Цель задания 1
Сколько строк в файле dinos.txt, судя по выводу команды в тексте страницы?

Текст страницы
============
Обучим две различные символьные модели для генерации динозавров:
* модель на символьных биграмах
* ***RNN***-модель.


## Bigram model


In [0]:
!wget https://raw.githubusercontent.com/artemovae/NLP-seminar-LM/master/dinos.txt

--2019-12-25 16:12:03--  https://raw.githubusercontent.com/artemovae/NLP-seminar-LM/master/dinos.txt
Resolving raw.githubusercontent.com (raw.githubusercontent.com)... 151.101.0.133, 151.101.64.133, 151.101.128.133, ...
Connecting to raw.githubusercontent.com (raw.githubusercontent.com)|151.101.0.133|:443... connected.
HTTP request sent, awaiting response... 200 OK
Length: 19909 (19K) [text/plain]
Saving to: ‘dinos.txt’


2019-12-25 16:12:03 (69.3 MB/s) - ‘dinos.txt’ saved [19909/19909]



In [0]:
!cat dinos.txt | wc -l

1535


In [0]:
!cat dinos.txt | head

Aachenosaurus
Aardonyx
Abdallahsaurus
Abelisaurus
Abrictosaurus
Abrosaurus
Abydosaurus
Acanthopholis
Achelousaurus
Acheroraptor


In [0]:
a = []
for i in range(10):
  a.append(i)

In [0]:
b = [i + 2 for i in range(10)]

In [0]:
b

[2, 3, 4, 5, 6, 7, 8, 9, 10, 11]

In [0]:
names = ['<' + name.strip().lower() + '>' for name in open('dinos.txt').readlines()]
print(names[:10])

['<aachenosaurus>', '<aardonyx>', '<abdallahsaurus>', '<abelisaurus>', '<abrictosaurus>', '<abrosaurus>', '<abydosaurus>', '<acanthopholis>', '<achelousaurus>', '<acheroraptor>']


In [0]:
import nltk

Вычислим частоту каждого символа в корпусе имен динозавров

In [0]:
chars = [char for name in names for char in name]

In [0]:
freq = nltk.FreqDist(chars)

In [0]:
print(list(freq.keys()))

['h', 'p', 'i', 'u', 'q', '<', 'b', 'a', 'r', 'x', 'g', 'e', 'o', 'l', 'c', 'j', 'z', 's', 'd', 'f', 'y', 'm', 'v', 'n', 'w', '>', 'k', 't']


In [0]:
freq.most_common(10)

[('a', 2487),
 ('s', 2285),
 ('u', 2123),
 ('o', 1710),
 ('r', 1704),
 ('<', 1536),
 ('>', 1536),
 ('n', 1081),
 ('i', 944),
 ('e', 913)]

Define a function to estimate probabilty of character

In [0]:
l = sum([freq[char] for char in freq])
============
Строки листинга
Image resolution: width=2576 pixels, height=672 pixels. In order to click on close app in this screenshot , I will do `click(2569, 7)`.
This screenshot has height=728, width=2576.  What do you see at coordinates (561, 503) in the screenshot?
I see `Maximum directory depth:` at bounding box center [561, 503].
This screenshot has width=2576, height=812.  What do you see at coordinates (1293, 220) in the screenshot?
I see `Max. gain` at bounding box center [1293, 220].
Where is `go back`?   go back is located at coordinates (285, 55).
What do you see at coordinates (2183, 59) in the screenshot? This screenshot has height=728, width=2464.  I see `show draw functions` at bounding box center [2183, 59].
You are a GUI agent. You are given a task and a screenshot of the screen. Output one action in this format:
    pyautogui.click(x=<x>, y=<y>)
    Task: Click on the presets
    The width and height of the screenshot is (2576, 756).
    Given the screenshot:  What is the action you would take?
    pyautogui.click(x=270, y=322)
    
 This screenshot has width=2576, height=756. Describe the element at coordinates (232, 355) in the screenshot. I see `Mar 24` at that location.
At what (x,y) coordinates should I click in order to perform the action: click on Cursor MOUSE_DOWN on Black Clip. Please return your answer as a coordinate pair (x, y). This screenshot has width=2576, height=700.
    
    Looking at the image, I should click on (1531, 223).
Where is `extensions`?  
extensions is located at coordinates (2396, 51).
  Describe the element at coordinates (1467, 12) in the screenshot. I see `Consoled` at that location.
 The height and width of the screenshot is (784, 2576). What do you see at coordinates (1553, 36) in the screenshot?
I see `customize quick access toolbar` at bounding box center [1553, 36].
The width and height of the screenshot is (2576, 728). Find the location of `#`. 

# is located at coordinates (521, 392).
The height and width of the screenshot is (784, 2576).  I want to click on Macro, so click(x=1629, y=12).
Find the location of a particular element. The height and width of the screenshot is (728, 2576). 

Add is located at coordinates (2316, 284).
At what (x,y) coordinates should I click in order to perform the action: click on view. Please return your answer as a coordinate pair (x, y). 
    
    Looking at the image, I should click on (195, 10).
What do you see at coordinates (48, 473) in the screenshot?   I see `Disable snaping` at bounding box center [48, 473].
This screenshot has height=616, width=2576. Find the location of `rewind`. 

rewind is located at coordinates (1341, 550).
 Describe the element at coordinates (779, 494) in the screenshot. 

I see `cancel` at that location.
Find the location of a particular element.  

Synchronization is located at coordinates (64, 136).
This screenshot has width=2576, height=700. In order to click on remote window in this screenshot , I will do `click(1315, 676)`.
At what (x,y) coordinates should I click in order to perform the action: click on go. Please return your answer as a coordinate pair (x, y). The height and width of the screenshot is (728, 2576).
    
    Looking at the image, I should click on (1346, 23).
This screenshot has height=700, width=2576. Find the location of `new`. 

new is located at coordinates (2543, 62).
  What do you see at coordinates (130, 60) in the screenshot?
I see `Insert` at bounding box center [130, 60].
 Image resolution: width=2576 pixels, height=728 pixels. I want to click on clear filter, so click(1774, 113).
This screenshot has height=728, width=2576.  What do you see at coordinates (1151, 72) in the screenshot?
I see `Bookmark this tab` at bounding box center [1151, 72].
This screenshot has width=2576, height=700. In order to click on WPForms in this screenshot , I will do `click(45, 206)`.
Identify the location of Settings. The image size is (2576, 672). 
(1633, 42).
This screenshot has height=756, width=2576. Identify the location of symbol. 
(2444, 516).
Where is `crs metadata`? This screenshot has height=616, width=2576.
============
Цель задания 2
Перепишите строки листинга от строки, содержащей «You are a GUI», до строки, содержащей «click on remote», включительно в виде JSON-списка строк. Каждой строке должен соответствовать один элемент, пустые строки пропустите.

Результат упражнения 1
1535

Результат упражнения 2
[
  "You are a GUI agent. You are given a task and a screenshot of the screen. Output one action in this format:",
  "    pyautogui.click(x=<x>, y=<y>)",
  "    Task: Click on the presets",
  "    The width and height of the screenshot is (2576, 756).",
  "    Given the screenshot:  What is the action you would take?",
  "    pyautogui.click(x=270, y=322)",
  " This screenshot has width=2576, height=756. Describe the element at coordinates (232, 355) in the screenshot. I see `Mar 24` at that location.",
  "At what (x,y) coordinates should I click in order to perform the action: click on Cursor MOUSE_DOWN on Black Clip. Please return your answer as a coordinate pair (x, y). This screenshot has width=2576, height=700.",
  "    Looking at the image, I should click on (1531, 223).",
  "Where is `extensions`?  ",
  "extensions is located at coordinates (2396, 51).",
  "  Describe the element at coordinates (1467, 12) in the screenshot. I see `Consoled` at that location.",
  " The height and width of the screenshot is (784, 2576). What do you see at coordinates (1553, 36) in the screenshot?",
  "I see `customize quick access toolbar` at bounding box center [1553, 36].",
  "The width and height of the screenshot is (2576, 728). Find the location of `#`. ",
  "# is located at coordinates (521, 392).",
  "The height and width of the screenshot is (784, 2576).  I want to click on Macro, so click(x=1629, y=12).",
  "Find the location of a particular element. The height and width of the screenshot is (728, 2576). ",
  "Add is located at coordinates (2316, 284).",
  "At what (x,y) coordinates should I click in order to perform the action: click on view. Please return your answer as a coordinate pair (x, y). ",
  "    Looking at the image, I should click on (195, 10).",
  "What do you see at coordinates (48, 473) in the screenshot?   I see `Disable snaping` at bounding box center [48, 473].",
  "This screenshot has height=616, width=2576. Find the location of `rewind`. ",
  "rewind is located at coordinates (1341, 550).",
  " Describe the element at coordinates (779, 494) in the screenshot. ",
  "I see `cancel` at that location.",
  "Find the location of a particular element.  ",
  "Synchronization is located at coordinates (64, 136).",
  "This screenshot has width=2576, height=700. In order to click on remote window in this screenshot , I will do `click(1315, 676)`."
]